Several weeks after becoming the top cop for U.S. markets last May, Jay Clayton began reading everything he could get his hands on about Bitcoin, realizing it was quickly evolving from a method of payment to a global investment craze.

Since then, the Securities and Exchange Commission chairman has elevated digital currencies to the forefront of his agenda, asserting that many of the products fall under the agency’s oversight. During Clayton’s tenure, the SEC has unleashed its enforcement lawyers on companies that are illicitly raising money by selling digital tokens, put the kibosh on attempts to set up cryptocurrency mutual funds and repeatedly urged investors to take more seriously the risk of getting fleeced.

Clayton’s latest concern, detailed in an interview this week, is the lightly regulated exchanges where the currencies are bought and sold. With many located offshore, Clayton said federal authorities have no insight into their operations and little recourse when things blow up for U.S. investors.
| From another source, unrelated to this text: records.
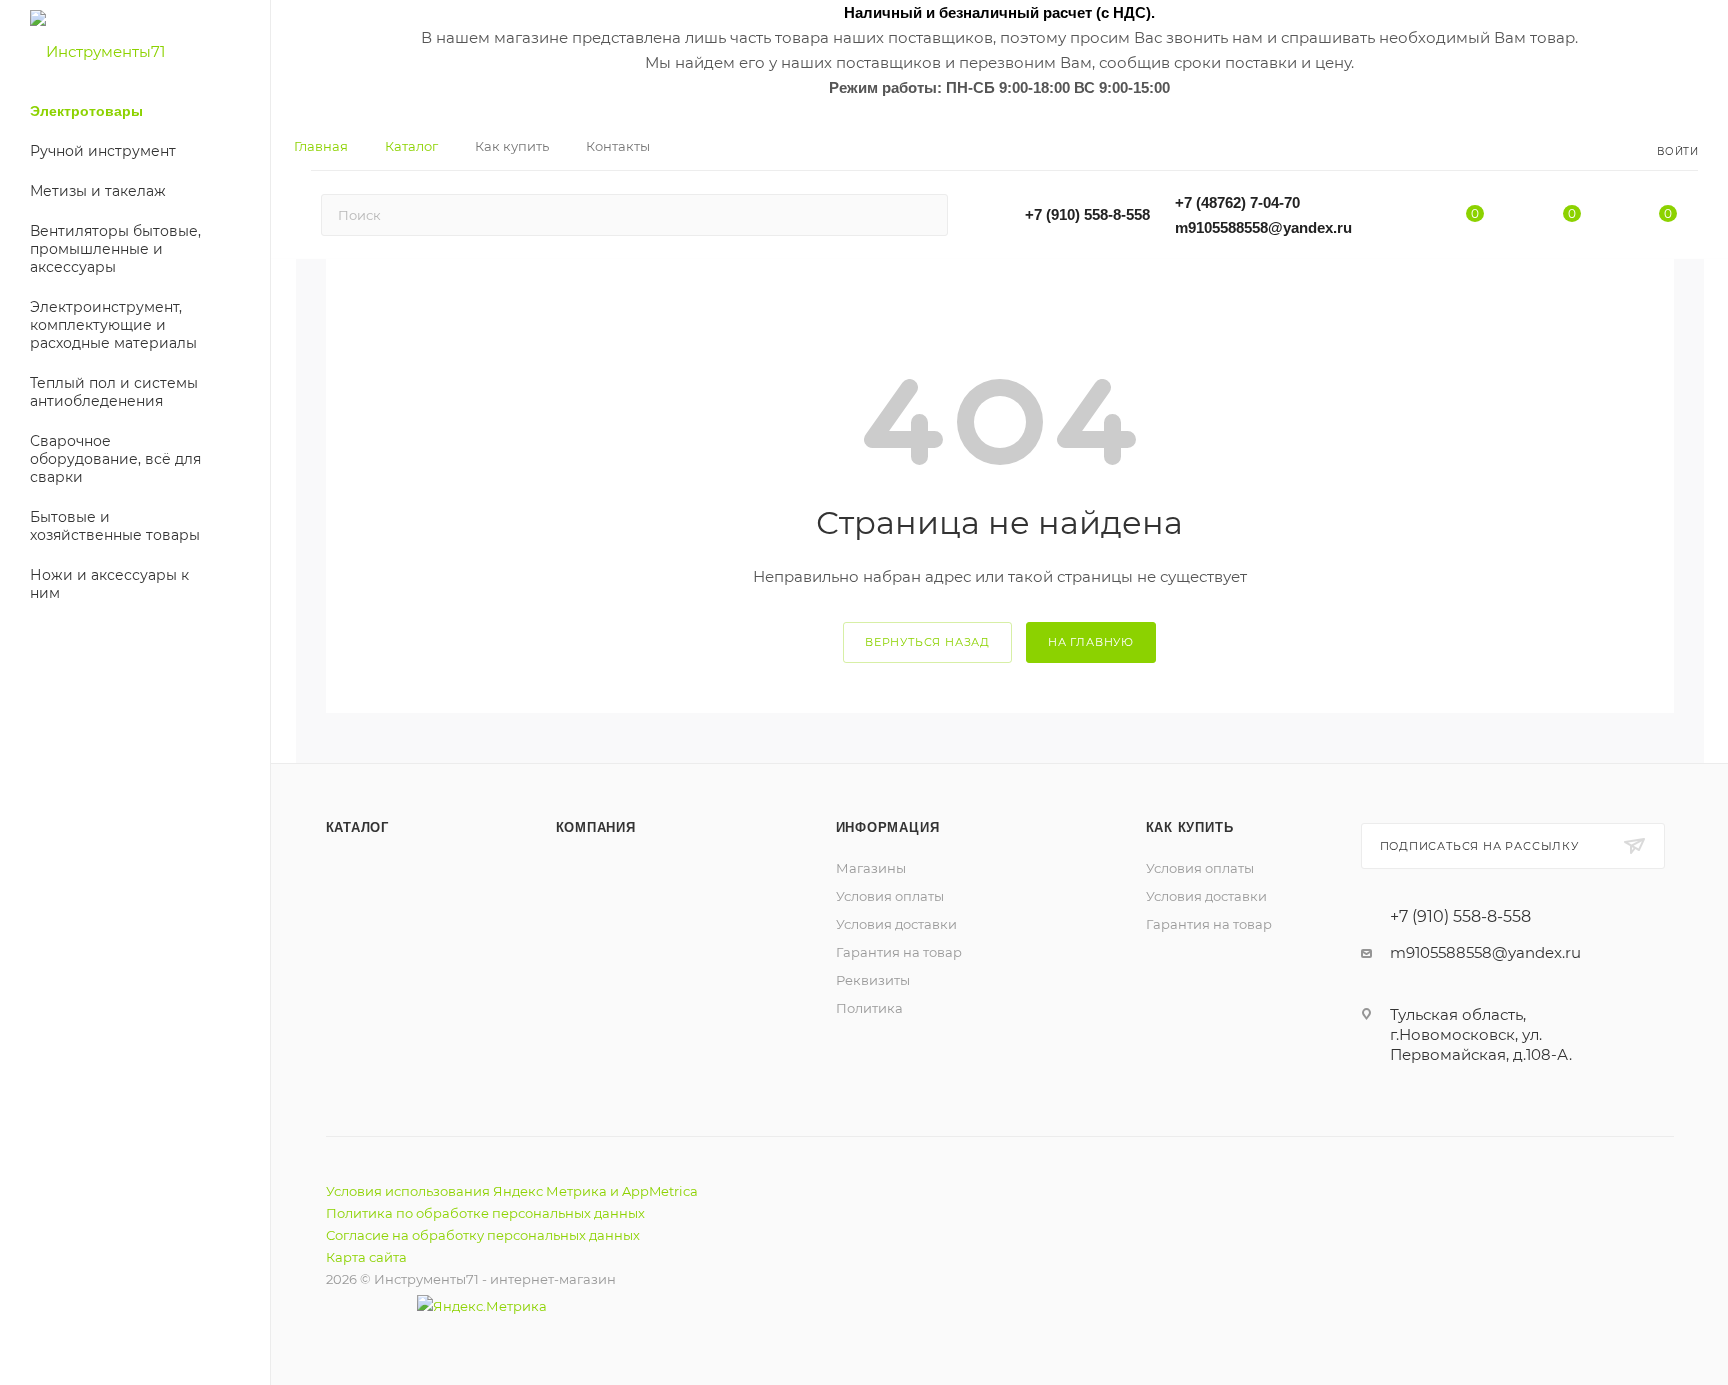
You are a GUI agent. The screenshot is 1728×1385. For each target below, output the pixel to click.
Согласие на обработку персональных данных (483, 1235)
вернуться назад (927, 642)
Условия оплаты (890, 896)
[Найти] (923, 215)
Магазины (871, 868)
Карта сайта (366, 1257)
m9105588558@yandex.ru (1263, 227)
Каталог (358, 827)
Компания (596, 827)
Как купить (1190, 827)
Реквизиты (873, 980)
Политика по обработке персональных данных (485, 1213)
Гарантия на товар (899, 952)
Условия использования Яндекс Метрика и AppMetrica (512, 1191)
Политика (869, 1008)
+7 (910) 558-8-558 (1087, 214)
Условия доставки (896, 924)
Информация (888, 827)
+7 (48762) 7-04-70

“These platforms that these things trade on, they are very easily manipulated and I don’t think investors understand that,” Clayton said. While there’s a thick set of regulations that exchanges must adhere to, “none of that exists” when they aren’t registered with the SEC.

He said he’s concluded that a number of venues should fall under the SEC’s jurisdiction, which would open them up to regular surveillance and ensure they follow investor protection rules. That, of course, could slow down a red-hot market that has thrived in part because it resembles the Wild West.

Sitting at a conference table in his 10th floor office overlooking the U.S. Capitol, Clayton spoke approvingly of the digital-ledger technology underlying the coins and said the SEC isn’t trying to stand in the way of progress. Yet just days after a Japanese exchange revealed it had been robbed of more than $500 million in tokens, Clayton said he was increasingly worried about fraud hitting “Main Street” investors.

“When an ordinary person loses 10, 15, 25 grand, that makes a material difference in their lives and that’s bad,” he said. “Anytime our markets are used like that we need to be paying attention.”

Some also think that digital currencies are a bubble that will inevitably pop. After jumping more than 1,400 percent in 2017 and minting more than a few overnight millionaires, Bitcoin has lost a third of its value this year amid fears that regulators will subject the industry to more rules.

Being Washington’s chief cryptocurrency skeptic is an unusual position for Clayton, a former Wall Street deals lawyer appointed by President Donald Trump. But despite his free-market credentials, Clayton has embraced a go-slow approach that has at times appeared to put the SEC at odds with the other main regulator in the area, the Commodity Futures Trading Commission.